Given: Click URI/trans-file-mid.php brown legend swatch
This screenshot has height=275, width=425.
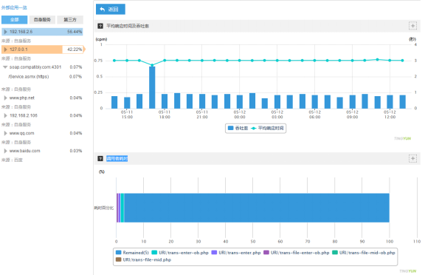Looking at the screenshot, I should 118,259.
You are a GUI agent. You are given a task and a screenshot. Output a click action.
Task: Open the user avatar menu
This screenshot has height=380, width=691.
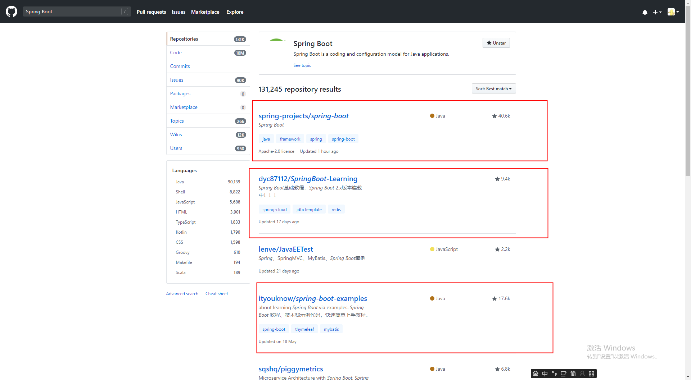(x=673, y=12)
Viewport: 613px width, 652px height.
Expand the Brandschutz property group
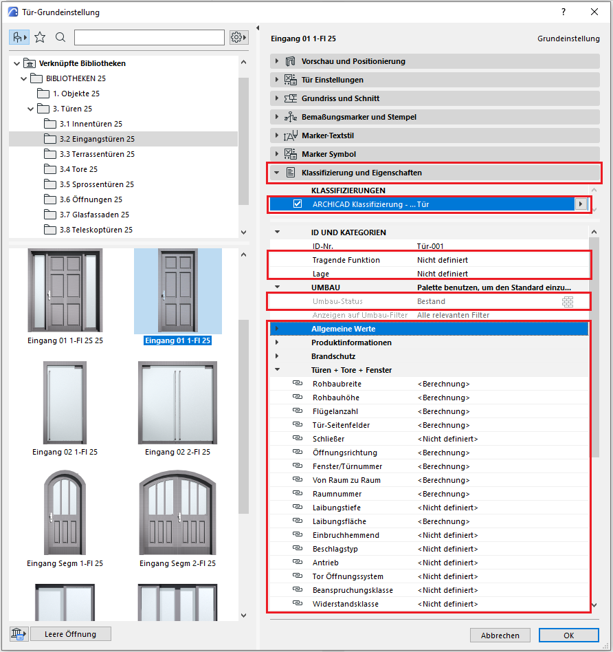pos(278,356)

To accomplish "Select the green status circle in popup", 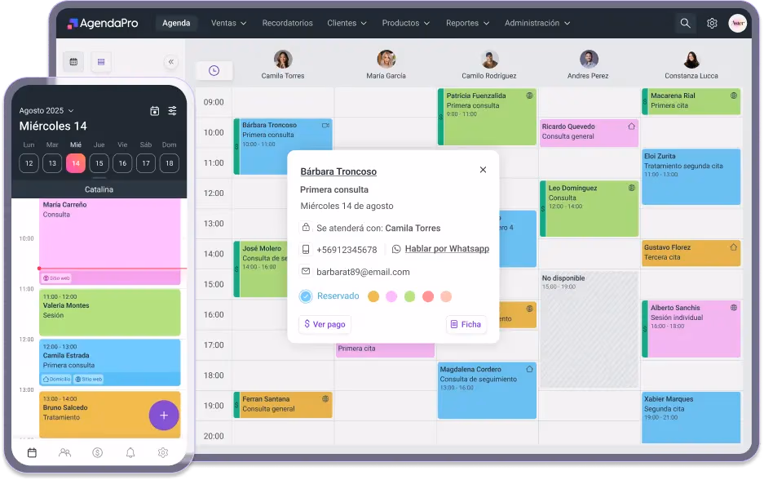I will (x=410, y=296).
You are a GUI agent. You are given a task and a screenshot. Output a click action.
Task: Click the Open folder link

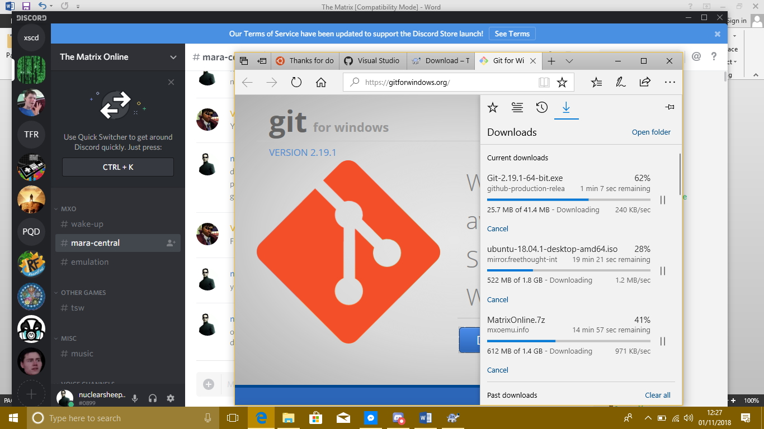pos(651,132)
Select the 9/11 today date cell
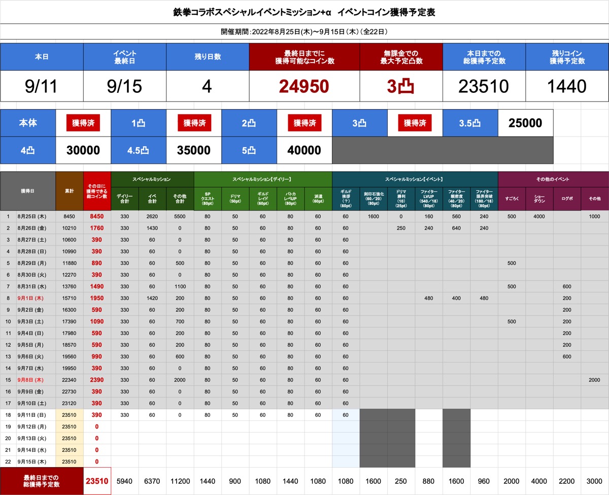The image size is (609, 495). coord(42,86)
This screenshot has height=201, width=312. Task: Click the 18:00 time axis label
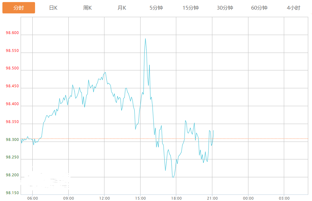coord(176,198)
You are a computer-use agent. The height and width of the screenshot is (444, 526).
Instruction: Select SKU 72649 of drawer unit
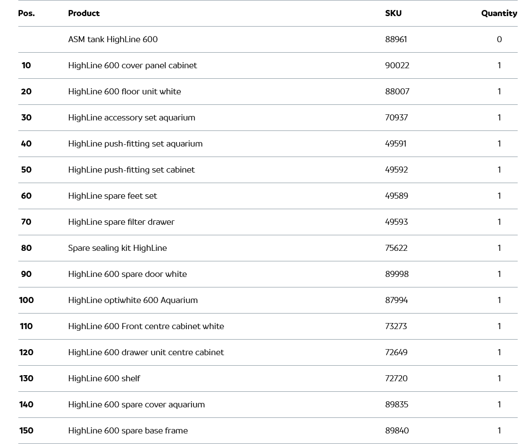396,352
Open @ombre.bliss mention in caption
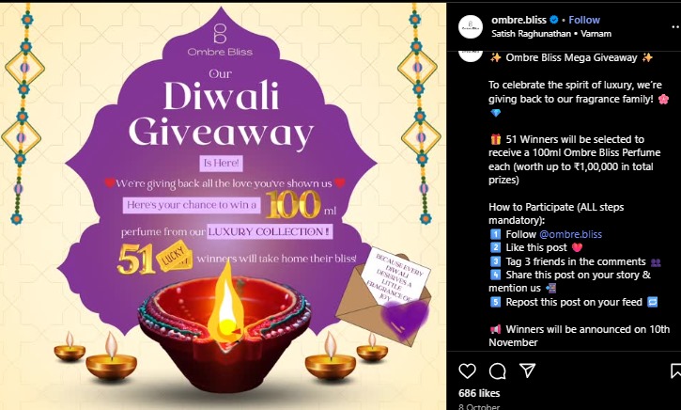The height and width of the screenshot is (410, 681). click(x=570, y=234)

# # #

## ACTIVITY
Starting with the line that contains "Select the 9/11 today date cell", reproduce every line down to the end of the listing above, both endpoints included. Pictures stay out.

## RESULT OF THE TASK
Select the 9/11 today date cell
The image size is (609, 495). coord(42,86)
This screenshot has height=201, width=312. Task: Click the 18:00 time axis label
coord(176,198)
You are a computer-use agent. The height and width of the screenshot is (444, 526).
Instruction: Select SKU 72649 of drawer unit
396,352
Open @ombre.bliss mention in caption
The height and width of the screenshot is (410, 681). click(x=570, y=234)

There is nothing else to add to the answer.